Cozy mystery fans will love this third installment in The Hidden Springs Mysteries series from an author who knows how to make small-town America sweet, sentimental–and a little sinister.

My Thoughts: Up until now, I had only attempted to read one other cozy mystery and I dnf’d it because I found it boring. I wanted to give the genre another chance so I requested this book to review. Unfortunately, I’ve come to the conclusion that cozy mysteries are too tame for me.

The book started out great, with a death of a realtor in a large Victorian mansion. I love the setting and the characters…it takes place in a small town called Hidden Springs and everyone knows everyone. I also enjoyed the author’s descriptions of people and places, I was able to picture everything very easily.

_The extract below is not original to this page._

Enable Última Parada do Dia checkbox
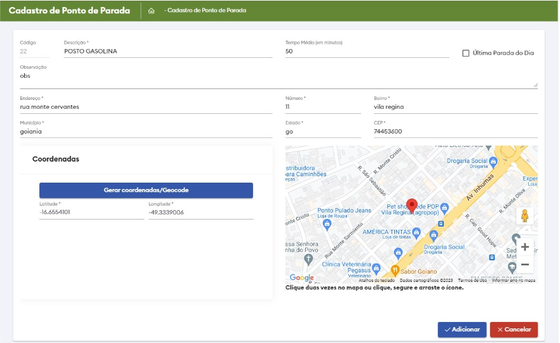Image resolution: width=560 pixels, height=343 pixels. tap(466, 53)
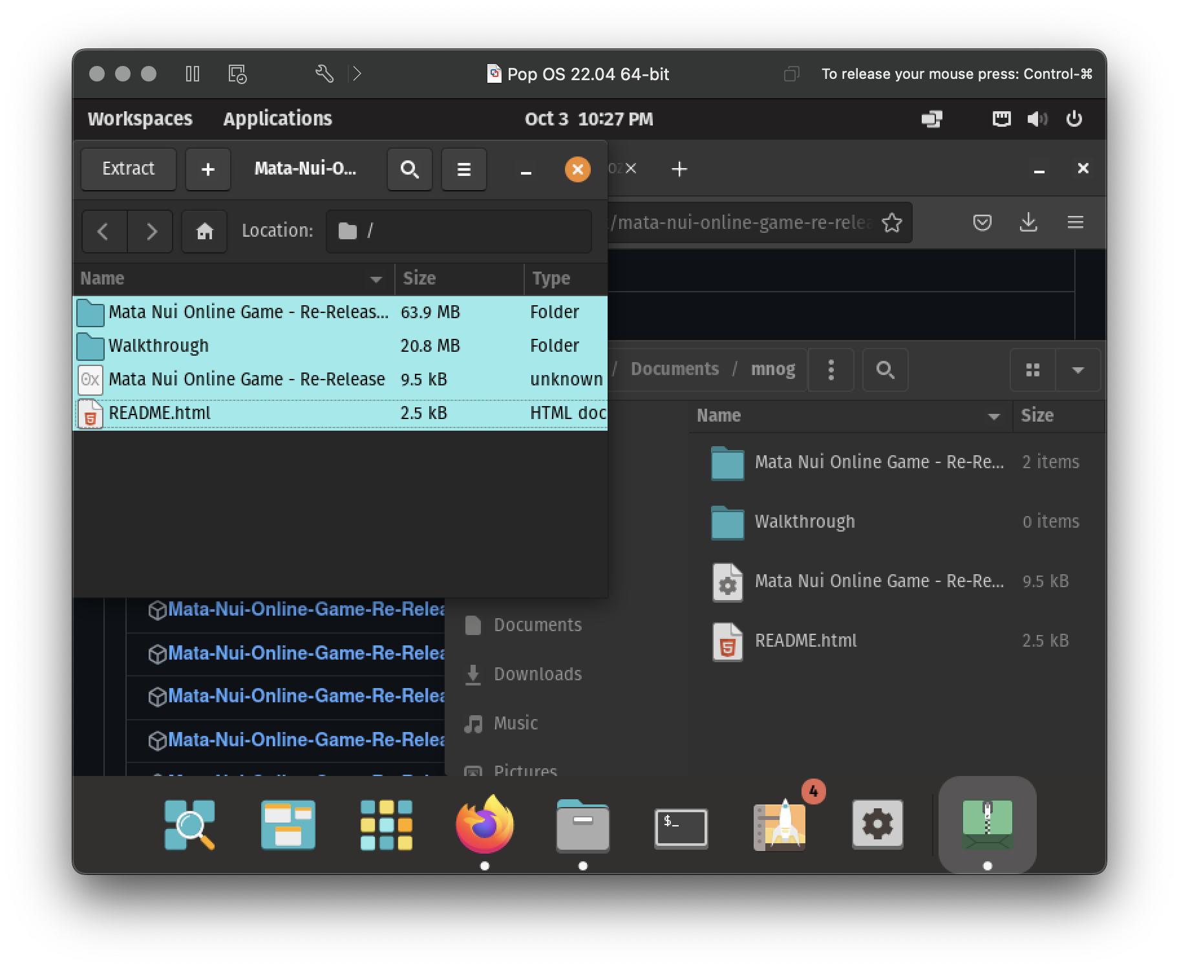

Unfortunately, it dragged a lot in the middle and by the end I didn’t even really care who the culprit was.

I also found the procedures used by the police in this book ridiculous. I’m not an expert at crime scene investigation but I’ve watched enough crime shows to know that there are certain procedures that need to be followed (regardless of the size of the town). The romance in the story also felt as though it was just put in to satisfy those who want some romance in a story….it didn’t fit well with the plot and almost felt like an afterthought.

To be fair, if I liked cozy mysteries, I probably would have really enjoyed this book but I like a bit more grit and action in my stories. I would absolutely recommend this if you are a fan of cozy mysteries or stories about small towns.

My Rating: 2 stars

I received this book from Baker Publishing Group in exchange for an honest review.